I looked down at my screen and read out loud, "Ms. Sonnier is the most exciting female voice to have emerged in the opera world in the last ten years."
The voice seemed pleased. "Excellent. Ms. Sonnier has been kind enough to agree to a private reception after the concert for a select group of her most devoted admirers. It's a fund-raiser for the opera company. Champagne and hors d'oeuvres will be served. I feel certain she would agree to sign your program."
"What does something like that cost?"
"Two hundred and fifty dollars per person," the woman answered. "However, this price does include premier seating for the concert."
"Two-fifty. Each."
"That's correct."
I very nearly thanked the woman and got on with my life. If I had, everything would be different. Life can turn on a dime. But I had just found out that what looked like the most important thing in Doug Townsend's world had been a woman I didn't even know existed. Looking at Sonnier's schedule, she wouldn't be appearing in Atlanta again for at least a year. I made a snap decision. "Hey," I said, "you guys take Visa?
The first thing to do was to get a date. I needed a foil, someone who could help me blend into conversation. You can't go to a highroller opera event alone. My social life at that point consisted of drinks with Sammy Liston. The reason that I hadn't dated anybody since losing my job was simple: there was nothing in my life that I needed to keep more completely under control. I learned that lesson the hard way, because it was letting my feelings go that had cost two people everything they had.

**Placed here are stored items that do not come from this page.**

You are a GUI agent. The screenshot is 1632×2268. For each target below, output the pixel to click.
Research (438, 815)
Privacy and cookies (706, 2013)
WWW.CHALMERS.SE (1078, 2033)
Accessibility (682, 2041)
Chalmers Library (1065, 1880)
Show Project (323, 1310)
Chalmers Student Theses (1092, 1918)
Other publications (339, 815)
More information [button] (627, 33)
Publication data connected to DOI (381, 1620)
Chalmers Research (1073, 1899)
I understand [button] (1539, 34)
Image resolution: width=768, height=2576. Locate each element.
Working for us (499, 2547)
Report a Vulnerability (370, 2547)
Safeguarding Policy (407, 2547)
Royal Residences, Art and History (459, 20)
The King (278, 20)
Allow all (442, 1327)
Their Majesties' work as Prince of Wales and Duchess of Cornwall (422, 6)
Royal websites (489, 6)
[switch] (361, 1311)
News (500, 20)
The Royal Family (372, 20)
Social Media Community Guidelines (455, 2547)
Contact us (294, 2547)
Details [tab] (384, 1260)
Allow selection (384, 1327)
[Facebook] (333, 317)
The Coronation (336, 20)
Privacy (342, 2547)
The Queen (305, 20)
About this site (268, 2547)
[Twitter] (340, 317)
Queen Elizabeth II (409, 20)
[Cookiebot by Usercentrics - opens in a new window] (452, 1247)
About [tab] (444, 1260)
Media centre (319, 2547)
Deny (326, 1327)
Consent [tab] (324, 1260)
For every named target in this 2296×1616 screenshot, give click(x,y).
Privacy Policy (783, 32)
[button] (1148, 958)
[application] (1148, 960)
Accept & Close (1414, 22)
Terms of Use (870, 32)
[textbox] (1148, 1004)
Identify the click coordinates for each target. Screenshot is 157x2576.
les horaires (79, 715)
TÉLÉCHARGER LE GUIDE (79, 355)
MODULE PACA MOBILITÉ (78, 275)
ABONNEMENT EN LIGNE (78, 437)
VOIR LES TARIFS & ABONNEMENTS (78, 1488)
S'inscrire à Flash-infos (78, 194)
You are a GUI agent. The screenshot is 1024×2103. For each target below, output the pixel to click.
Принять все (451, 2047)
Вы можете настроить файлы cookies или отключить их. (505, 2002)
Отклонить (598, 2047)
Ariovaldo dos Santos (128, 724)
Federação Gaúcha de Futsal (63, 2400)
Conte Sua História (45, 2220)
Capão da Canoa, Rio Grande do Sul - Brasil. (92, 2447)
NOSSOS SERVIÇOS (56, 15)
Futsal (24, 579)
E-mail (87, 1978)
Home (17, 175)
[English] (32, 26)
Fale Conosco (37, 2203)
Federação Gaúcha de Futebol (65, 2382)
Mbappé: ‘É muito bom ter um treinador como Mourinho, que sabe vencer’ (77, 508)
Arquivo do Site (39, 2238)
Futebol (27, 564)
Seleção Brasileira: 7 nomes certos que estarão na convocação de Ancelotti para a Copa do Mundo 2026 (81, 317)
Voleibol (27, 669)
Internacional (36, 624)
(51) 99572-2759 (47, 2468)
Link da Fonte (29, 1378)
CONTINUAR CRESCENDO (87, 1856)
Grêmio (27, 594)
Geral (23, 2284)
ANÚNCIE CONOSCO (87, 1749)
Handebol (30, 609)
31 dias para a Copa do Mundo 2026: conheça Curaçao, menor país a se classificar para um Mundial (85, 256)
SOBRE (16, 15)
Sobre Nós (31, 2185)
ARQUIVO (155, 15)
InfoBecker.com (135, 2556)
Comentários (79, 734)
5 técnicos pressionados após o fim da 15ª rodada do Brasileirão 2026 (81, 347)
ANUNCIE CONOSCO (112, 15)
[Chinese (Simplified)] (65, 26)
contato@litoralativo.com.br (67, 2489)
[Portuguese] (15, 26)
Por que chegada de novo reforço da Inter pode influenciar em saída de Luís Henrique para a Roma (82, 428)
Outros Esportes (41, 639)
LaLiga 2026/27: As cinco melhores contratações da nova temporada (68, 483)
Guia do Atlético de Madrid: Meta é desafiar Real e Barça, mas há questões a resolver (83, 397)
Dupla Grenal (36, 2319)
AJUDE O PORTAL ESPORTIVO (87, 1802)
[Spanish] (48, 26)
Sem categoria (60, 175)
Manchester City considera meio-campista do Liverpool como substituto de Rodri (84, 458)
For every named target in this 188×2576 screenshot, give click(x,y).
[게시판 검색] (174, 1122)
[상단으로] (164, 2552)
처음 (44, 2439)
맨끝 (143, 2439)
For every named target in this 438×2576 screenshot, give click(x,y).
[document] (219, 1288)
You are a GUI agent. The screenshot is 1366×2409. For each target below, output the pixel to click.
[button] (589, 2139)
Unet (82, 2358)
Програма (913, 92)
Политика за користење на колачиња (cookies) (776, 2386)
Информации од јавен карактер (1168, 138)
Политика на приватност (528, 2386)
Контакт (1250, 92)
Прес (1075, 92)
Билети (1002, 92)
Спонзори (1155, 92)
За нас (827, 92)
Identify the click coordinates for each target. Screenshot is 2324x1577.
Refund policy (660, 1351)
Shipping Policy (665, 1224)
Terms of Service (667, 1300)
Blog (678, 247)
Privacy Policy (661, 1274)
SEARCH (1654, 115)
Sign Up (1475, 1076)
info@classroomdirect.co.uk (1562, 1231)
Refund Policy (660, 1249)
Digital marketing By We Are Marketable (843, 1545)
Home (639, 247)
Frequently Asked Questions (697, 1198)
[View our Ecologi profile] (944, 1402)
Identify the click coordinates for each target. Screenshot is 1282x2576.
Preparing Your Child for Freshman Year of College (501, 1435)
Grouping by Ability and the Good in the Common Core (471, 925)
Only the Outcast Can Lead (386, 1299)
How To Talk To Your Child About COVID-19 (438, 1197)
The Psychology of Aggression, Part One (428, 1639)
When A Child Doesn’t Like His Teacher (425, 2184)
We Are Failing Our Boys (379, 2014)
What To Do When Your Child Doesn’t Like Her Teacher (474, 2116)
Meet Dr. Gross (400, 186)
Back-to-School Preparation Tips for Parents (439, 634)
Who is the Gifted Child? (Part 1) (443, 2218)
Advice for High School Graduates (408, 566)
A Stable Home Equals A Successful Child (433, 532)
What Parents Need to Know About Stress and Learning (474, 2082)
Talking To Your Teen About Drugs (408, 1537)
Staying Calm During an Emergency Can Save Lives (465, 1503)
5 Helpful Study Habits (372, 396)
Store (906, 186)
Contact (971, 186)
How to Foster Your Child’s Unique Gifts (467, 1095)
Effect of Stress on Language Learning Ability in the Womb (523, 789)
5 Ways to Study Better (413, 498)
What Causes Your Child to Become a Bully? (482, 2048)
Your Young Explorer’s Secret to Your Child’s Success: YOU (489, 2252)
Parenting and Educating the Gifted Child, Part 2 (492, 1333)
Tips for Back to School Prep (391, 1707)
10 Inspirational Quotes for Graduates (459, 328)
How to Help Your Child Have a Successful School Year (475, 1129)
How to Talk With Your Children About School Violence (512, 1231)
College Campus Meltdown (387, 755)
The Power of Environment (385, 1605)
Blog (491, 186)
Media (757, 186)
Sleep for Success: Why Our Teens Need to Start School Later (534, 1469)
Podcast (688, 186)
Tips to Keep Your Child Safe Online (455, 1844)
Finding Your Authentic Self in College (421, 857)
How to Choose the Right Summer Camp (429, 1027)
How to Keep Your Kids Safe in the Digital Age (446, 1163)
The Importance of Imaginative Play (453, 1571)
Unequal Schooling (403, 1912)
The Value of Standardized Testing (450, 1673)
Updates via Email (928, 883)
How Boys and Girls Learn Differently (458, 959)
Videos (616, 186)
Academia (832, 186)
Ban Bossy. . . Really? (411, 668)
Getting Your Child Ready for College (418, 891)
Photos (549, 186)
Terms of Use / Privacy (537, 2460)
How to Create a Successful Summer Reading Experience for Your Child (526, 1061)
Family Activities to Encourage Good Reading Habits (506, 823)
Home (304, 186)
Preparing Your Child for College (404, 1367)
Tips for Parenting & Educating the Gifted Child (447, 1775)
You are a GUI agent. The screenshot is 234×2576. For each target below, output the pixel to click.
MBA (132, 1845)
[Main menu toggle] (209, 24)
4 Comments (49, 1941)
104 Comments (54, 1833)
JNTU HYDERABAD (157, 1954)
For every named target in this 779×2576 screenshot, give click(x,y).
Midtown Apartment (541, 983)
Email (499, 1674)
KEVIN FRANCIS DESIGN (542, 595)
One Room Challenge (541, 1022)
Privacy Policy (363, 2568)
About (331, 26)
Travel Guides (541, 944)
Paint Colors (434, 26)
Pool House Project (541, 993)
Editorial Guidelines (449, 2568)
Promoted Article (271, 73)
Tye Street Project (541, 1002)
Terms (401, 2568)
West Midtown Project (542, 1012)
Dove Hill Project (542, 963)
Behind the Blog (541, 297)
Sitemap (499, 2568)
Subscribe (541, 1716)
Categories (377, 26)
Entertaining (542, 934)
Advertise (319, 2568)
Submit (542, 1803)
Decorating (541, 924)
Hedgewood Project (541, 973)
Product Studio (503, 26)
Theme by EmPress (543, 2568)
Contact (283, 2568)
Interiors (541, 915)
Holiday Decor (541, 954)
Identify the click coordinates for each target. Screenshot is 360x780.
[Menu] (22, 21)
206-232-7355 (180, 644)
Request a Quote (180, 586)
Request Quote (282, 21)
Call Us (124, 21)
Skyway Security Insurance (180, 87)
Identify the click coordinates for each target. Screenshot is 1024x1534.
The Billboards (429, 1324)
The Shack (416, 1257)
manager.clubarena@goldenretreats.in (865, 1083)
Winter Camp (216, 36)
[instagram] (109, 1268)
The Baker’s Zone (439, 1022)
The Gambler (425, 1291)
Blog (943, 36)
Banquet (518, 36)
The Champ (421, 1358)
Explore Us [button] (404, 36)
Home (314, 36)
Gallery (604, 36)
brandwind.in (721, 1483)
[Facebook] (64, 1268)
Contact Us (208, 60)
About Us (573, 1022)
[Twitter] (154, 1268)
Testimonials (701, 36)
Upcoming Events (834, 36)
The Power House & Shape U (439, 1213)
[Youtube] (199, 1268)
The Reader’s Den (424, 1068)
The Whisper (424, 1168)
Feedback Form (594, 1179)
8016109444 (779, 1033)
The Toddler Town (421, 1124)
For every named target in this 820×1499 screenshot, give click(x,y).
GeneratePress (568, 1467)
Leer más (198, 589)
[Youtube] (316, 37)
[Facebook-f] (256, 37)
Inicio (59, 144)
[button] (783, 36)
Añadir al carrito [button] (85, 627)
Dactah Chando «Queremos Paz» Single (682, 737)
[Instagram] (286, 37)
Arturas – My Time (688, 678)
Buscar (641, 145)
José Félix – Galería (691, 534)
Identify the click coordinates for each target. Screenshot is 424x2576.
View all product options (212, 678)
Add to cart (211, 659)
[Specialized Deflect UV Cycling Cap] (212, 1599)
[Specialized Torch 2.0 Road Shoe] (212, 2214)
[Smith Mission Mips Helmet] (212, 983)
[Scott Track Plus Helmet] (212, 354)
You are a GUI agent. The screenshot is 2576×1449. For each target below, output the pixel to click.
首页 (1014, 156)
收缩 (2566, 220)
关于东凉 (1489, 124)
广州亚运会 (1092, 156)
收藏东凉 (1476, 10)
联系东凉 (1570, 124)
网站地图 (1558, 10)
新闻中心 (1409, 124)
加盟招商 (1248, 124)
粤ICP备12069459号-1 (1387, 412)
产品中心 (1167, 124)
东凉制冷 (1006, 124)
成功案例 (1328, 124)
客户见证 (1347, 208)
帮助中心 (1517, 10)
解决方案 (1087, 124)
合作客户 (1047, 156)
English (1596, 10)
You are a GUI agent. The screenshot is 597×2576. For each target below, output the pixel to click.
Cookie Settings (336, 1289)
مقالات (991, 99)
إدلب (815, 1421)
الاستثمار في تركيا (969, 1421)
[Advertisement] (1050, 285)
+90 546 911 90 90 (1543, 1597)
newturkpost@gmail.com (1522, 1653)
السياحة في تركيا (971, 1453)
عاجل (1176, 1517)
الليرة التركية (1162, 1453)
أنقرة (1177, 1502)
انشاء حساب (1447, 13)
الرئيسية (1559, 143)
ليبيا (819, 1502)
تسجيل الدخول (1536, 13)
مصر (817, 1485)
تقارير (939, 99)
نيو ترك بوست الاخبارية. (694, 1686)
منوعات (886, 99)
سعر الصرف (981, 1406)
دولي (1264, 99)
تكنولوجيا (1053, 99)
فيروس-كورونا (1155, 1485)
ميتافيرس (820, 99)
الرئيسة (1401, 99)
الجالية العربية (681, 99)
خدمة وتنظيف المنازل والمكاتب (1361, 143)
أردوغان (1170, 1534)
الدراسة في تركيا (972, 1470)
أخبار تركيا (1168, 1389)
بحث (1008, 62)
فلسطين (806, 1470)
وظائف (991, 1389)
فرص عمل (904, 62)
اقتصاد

I looked out at the golden expanse of hair that was the back of Blu McClendon's head. Notlikely.com, I thought. Although she would be perfect. Young, gorgeous, and certain to wear the kind of dress that made women over forty nostalgic for their better days. I thought about a girl who worked down at the courthouse; not bad, but lacking a certain ability to impress . . . I looked back at Blu.
Although I was almost as deeply enamored by looking at Blu McClendon as Sammy Liston was, I had never laid a hand on her. I called her "baby" and "sweetie" on occasion, Neanderthal epithets that she accepted with utter aplomb. The great thing about Blu was she understood that kind of thing. Calling a woman like her "baby" kept me alive in a way, while I figured out that I was still a man, even though I was starting my life over. Nevertheless, asking her out on a date was new territory. It would be confusing, out of character. I wouldn't want her to get the wrong idea. Although I'd never seen her out, I had to assume that if I wasn't rich I would at least need to be a bodybuilder. Of course, in the back of my mind I also thought that if she got the wrong idea and said yes, that would be even worse. A love affair between the two of us would devolve into a soap opera by lunch the next day. But the truth was I needed her. My days at Carthy, Williams and Douglas taught me that a girl like Blu is the definitive ice-breaker. You can walk up to any group of men you want, and they are certain to open their little circle, smile, and immediately start to figure out what the hell you have going for you. I sat there and worked on the problem for a little while, until the obvious hit me, and I thought of an invitation for the gorgeous Miss McClendon so perfectly conceived it could have come from Michelangelo's chisel. "Blu," I asked, "how would you like to meet a lot of very rich men?"